▶ _What this task involves_
Each line below from the one containing "The height and width of the screenshot is (615, 1415)." through the one containing "You are a computer-use agent. The image size is (734, 676)." should be output exactly as it stands, and no other line should appear.

(Collected data)
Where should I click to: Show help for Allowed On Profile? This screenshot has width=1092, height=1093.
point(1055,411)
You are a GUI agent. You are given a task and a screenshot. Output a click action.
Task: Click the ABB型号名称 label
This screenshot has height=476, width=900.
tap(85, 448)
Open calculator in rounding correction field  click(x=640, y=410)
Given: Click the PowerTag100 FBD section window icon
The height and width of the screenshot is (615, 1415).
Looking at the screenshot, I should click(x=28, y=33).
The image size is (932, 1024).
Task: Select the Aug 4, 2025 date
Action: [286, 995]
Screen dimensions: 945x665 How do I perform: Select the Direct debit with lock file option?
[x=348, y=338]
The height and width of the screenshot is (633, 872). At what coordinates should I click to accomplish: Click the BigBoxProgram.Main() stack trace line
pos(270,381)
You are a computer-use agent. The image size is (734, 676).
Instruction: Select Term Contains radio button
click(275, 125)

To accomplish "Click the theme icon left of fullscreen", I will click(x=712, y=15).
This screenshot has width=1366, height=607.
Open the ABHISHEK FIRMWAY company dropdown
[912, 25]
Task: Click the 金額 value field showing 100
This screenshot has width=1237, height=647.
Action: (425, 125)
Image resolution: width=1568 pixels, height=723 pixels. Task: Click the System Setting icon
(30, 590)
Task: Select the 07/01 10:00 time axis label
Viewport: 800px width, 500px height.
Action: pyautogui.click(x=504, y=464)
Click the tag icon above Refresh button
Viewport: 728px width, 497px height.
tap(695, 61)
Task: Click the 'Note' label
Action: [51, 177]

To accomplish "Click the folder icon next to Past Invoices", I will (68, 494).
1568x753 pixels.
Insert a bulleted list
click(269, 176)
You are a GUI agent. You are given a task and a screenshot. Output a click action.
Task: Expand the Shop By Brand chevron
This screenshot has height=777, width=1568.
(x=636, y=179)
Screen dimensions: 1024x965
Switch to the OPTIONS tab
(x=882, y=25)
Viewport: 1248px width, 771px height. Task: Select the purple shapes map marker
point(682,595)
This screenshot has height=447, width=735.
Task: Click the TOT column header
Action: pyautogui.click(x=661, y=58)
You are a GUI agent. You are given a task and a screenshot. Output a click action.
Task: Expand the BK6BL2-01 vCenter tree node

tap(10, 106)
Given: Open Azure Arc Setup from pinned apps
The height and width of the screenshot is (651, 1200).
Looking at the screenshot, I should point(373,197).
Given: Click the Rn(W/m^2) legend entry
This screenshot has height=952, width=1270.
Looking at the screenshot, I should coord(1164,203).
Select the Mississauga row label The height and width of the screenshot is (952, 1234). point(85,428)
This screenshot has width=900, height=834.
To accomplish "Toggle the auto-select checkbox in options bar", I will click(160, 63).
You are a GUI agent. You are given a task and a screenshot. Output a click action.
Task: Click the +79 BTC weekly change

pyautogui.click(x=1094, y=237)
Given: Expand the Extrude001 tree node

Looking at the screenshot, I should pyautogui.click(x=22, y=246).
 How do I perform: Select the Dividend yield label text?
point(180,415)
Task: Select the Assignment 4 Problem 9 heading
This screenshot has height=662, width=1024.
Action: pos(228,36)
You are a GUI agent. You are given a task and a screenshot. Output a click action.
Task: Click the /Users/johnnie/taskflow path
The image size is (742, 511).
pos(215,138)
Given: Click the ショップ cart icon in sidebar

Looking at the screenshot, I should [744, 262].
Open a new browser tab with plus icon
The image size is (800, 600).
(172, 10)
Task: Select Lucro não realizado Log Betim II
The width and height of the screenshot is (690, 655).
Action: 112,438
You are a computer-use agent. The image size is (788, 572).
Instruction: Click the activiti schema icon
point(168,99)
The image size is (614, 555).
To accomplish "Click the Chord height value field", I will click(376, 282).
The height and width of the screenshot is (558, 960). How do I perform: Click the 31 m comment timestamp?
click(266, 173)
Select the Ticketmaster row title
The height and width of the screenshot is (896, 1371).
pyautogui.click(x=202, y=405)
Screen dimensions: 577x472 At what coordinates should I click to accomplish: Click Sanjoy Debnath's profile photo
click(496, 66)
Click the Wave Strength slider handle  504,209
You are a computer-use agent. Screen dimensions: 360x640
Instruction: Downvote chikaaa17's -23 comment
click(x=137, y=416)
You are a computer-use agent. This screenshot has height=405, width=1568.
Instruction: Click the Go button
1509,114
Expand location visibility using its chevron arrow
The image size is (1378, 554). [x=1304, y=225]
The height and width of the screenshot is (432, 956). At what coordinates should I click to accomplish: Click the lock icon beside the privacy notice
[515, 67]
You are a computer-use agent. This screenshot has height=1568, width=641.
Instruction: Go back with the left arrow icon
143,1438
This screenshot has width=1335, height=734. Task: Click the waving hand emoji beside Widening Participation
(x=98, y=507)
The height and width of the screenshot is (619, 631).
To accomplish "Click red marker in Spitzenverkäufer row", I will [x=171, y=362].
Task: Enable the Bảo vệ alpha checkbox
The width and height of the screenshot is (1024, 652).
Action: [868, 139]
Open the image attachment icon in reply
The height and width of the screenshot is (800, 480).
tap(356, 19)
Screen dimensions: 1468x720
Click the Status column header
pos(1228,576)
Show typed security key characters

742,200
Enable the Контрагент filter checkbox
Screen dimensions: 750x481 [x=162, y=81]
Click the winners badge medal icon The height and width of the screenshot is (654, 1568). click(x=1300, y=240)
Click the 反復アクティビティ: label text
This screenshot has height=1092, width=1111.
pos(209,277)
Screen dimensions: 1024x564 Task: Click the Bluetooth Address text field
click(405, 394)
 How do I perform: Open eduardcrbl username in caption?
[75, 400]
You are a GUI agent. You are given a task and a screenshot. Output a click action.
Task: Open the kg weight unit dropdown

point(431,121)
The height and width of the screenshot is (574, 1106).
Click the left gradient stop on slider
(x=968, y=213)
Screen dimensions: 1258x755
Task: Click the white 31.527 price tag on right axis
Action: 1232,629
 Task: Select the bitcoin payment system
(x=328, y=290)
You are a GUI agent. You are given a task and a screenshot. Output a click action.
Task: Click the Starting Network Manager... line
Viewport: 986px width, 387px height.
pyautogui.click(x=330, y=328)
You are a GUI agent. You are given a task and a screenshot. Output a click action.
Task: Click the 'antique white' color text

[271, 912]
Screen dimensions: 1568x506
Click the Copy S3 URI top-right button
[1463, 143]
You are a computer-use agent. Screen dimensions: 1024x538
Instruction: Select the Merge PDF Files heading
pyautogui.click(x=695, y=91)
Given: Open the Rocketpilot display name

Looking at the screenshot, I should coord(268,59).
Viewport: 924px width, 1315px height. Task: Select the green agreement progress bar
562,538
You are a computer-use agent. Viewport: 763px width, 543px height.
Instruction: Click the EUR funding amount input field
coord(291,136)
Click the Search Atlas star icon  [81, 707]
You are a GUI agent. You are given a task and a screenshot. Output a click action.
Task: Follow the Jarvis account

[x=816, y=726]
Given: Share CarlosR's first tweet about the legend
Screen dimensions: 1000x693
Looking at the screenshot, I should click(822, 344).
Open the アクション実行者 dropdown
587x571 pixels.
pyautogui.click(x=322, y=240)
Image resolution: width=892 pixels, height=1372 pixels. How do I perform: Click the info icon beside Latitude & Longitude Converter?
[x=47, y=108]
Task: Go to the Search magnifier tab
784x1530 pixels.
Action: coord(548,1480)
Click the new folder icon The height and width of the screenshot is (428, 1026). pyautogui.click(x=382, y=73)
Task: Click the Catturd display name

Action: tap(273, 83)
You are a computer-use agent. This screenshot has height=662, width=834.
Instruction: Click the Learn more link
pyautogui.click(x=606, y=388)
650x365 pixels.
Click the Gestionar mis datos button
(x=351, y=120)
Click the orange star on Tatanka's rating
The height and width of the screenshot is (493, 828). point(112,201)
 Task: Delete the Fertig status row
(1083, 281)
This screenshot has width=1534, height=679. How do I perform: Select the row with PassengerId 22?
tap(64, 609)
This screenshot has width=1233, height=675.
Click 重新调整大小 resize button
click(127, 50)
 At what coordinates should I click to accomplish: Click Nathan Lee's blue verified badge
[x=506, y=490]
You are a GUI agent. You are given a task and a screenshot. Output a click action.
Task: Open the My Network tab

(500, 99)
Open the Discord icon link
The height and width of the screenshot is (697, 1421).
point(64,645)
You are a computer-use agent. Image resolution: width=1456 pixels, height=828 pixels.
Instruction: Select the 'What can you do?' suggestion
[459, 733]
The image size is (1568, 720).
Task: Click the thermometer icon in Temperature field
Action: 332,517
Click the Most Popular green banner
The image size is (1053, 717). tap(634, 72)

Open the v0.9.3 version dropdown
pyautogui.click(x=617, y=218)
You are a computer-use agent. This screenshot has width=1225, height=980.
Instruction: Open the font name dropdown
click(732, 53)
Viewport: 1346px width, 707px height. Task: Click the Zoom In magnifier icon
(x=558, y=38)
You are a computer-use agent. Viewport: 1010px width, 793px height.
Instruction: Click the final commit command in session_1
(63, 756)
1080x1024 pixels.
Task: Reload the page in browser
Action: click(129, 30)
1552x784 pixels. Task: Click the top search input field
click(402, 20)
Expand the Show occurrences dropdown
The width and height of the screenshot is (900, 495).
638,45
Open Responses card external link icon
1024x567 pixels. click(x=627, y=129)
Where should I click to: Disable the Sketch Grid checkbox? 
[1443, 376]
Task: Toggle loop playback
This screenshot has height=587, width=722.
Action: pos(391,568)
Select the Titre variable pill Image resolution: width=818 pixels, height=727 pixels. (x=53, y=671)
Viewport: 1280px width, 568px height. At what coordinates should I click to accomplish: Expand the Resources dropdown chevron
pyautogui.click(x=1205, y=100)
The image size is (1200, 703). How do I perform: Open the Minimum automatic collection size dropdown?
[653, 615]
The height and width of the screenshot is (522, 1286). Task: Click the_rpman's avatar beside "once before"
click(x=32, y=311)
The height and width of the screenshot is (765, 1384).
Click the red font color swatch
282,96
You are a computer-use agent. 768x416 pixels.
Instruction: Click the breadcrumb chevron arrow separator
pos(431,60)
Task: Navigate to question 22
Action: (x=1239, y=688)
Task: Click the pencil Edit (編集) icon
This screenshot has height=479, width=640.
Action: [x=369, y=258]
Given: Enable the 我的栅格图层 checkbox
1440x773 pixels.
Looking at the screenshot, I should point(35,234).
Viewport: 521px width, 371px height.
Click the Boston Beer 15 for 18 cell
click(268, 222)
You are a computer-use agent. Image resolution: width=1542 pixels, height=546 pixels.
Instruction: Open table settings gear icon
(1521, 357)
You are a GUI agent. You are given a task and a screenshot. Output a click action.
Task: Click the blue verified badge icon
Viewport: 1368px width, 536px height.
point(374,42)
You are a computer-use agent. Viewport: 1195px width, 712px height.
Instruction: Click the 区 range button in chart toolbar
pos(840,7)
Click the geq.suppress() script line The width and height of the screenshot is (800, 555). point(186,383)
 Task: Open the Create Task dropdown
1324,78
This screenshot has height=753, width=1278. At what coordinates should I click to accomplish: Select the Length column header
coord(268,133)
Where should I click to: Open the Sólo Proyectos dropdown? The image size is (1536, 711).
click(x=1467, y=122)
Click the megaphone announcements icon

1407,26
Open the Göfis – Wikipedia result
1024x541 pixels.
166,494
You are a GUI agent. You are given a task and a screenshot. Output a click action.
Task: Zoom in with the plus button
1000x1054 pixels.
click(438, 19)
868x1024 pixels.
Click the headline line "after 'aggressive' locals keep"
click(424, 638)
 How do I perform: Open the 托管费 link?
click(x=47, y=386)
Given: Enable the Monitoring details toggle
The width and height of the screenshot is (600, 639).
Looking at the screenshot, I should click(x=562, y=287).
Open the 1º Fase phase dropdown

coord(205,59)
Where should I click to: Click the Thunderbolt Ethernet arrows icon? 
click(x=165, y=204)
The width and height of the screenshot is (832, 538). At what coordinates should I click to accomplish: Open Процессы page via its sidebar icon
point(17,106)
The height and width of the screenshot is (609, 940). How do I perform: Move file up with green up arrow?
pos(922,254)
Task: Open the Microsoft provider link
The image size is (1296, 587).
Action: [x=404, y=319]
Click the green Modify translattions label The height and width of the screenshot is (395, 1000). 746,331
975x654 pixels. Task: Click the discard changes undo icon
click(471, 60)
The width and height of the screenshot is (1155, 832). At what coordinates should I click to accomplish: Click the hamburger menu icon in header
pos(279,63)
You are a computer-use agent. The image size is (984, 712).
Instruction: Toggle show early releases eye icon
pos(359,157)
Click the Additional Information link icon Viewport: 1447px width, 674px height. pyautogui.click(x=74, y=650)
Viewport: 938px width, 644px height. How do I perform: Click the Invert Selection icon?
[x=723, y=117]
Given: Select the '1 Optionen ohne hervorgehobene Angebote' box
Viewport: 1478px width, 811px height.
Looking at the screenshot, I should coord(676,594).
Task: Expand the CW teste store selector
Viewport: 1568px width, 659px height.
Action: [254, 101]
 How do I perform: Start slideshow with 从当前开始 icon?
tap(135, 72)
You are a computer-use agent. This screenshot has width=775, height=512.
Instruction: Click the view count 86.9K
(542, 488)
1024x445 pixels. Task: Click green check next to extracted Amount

▶ _Response_
The height and width of the screenshot is (615, 1415).
Looking at the screenshot, I should click(x=28, y=33).
The image size is (932, 1024).
Task: Select the Aug 4, 2025 date
Action: [286, 995]
Screen dimensions: 945x665 How do I perform: Select the Direct debit with lock file option?
[x=348, y=338]
The height and width of the screenshot is (633, 872). At what coordinates should I click to accomplish: Click the BigBoxProgram.Main() stack trace line
pos(270,381)
You are a computer-use agent. The image size is (734, 676).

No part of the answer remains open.